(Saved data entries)
________

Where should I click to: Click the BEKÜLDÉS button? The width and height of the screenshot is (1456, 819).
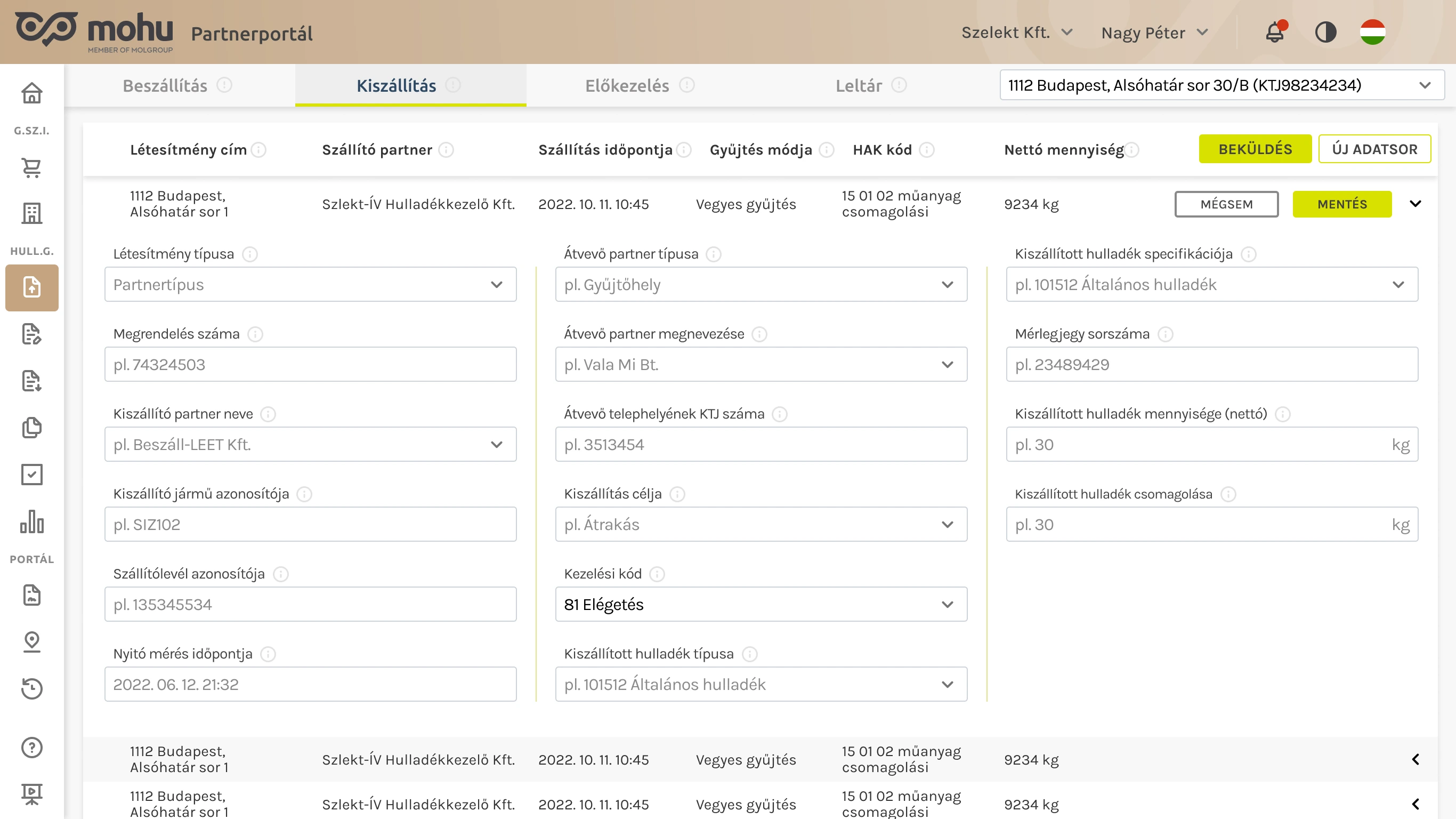1255,149
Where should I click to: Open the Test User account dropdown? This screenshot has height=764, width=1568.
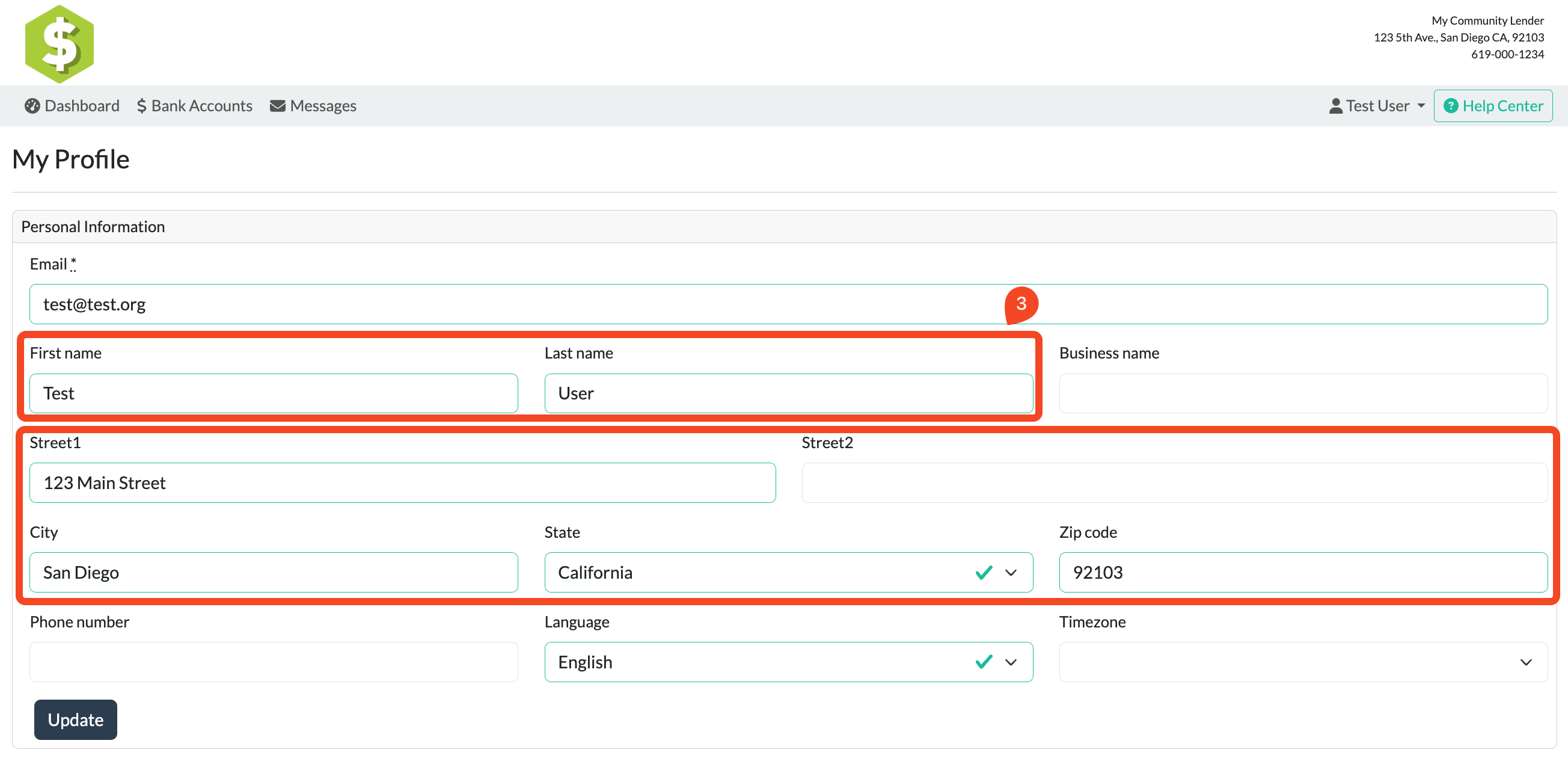point(1377,106)
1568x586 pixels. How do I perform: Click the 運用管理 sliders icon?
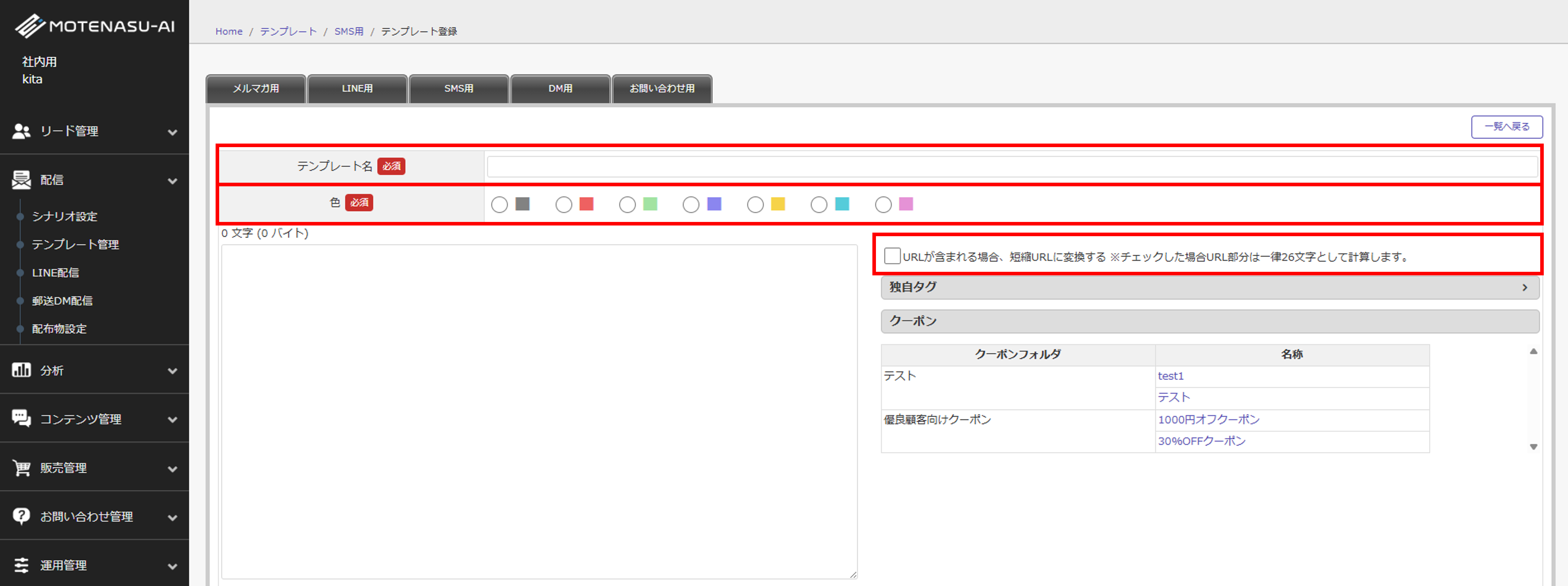click(x=21, y=565)
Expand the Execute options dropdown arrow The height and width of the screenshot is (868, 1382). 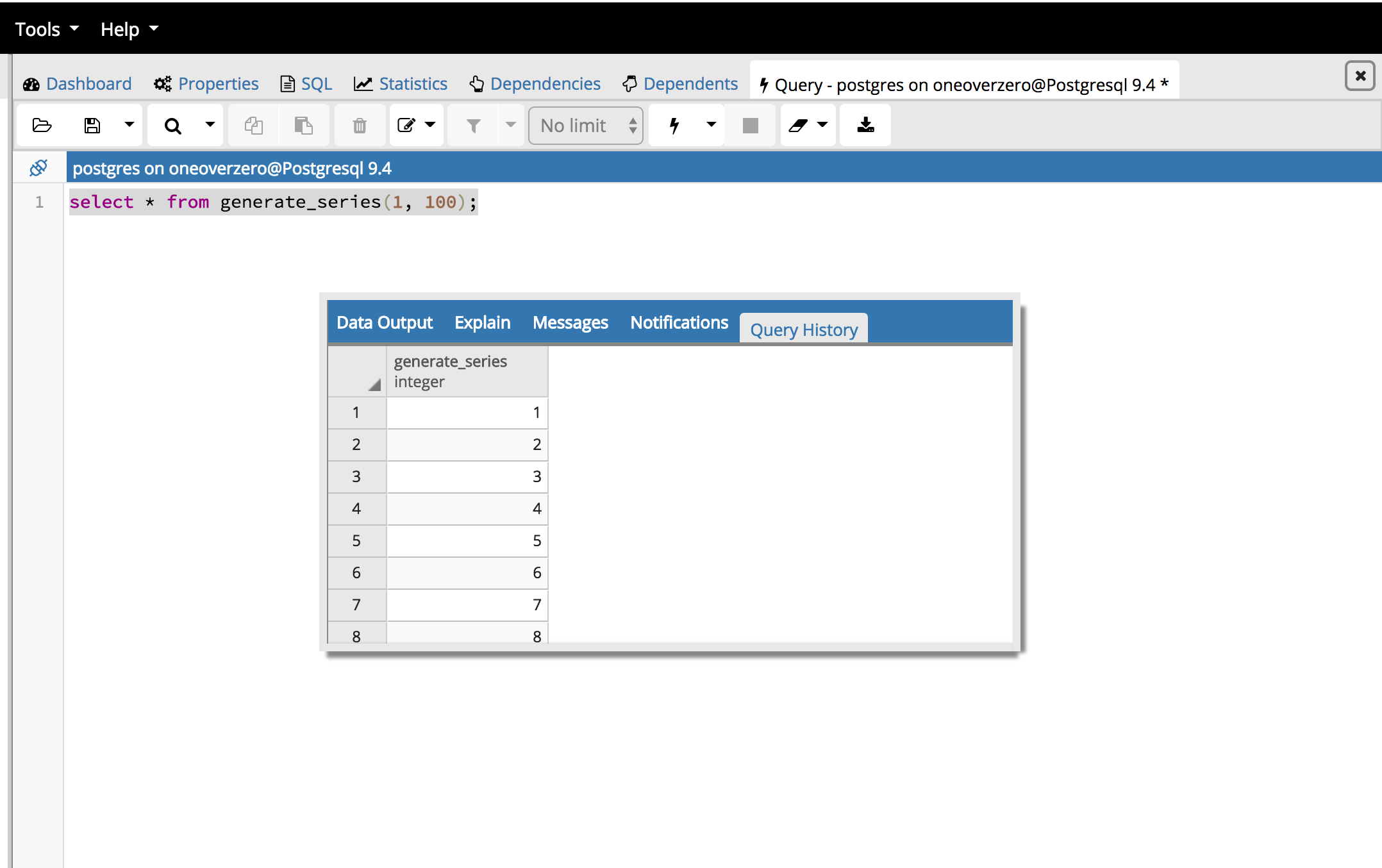tap(711, 125)
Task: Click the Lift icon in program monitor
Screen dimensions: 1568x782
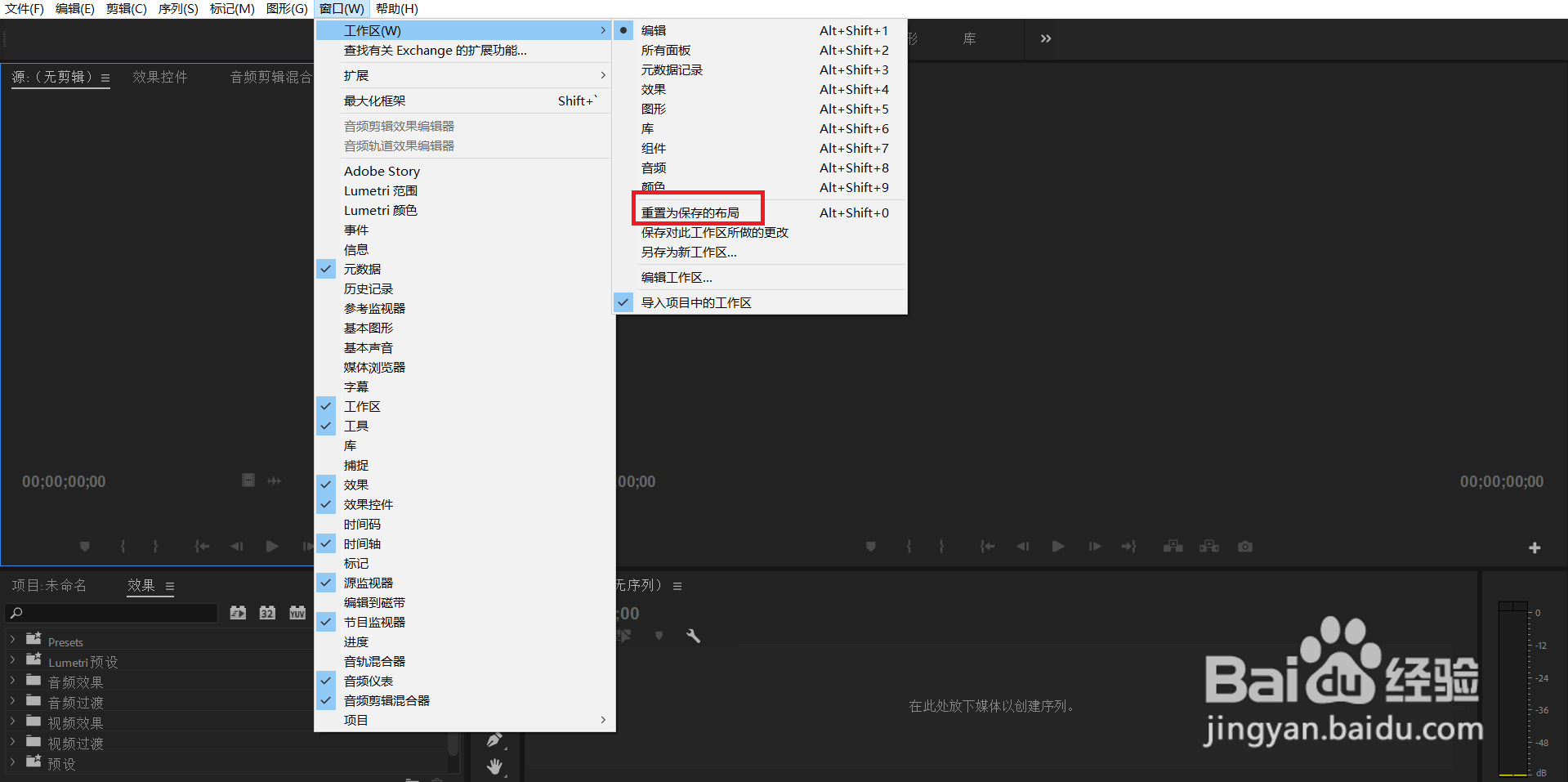Action: (1173, 546)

________

[WHAT THE TASK REQUIRES]:
A verbatim copy is needed of the lines running from the line with "Task: Click the Lift icon in program monitor" to the end of the data above, both included. Keep the pictures out of it.

[RESULT OF THE TASK]:
Task: Click the Lift icon in program monitor
Screen dimensions: 1568x782
Action: (1173, 546)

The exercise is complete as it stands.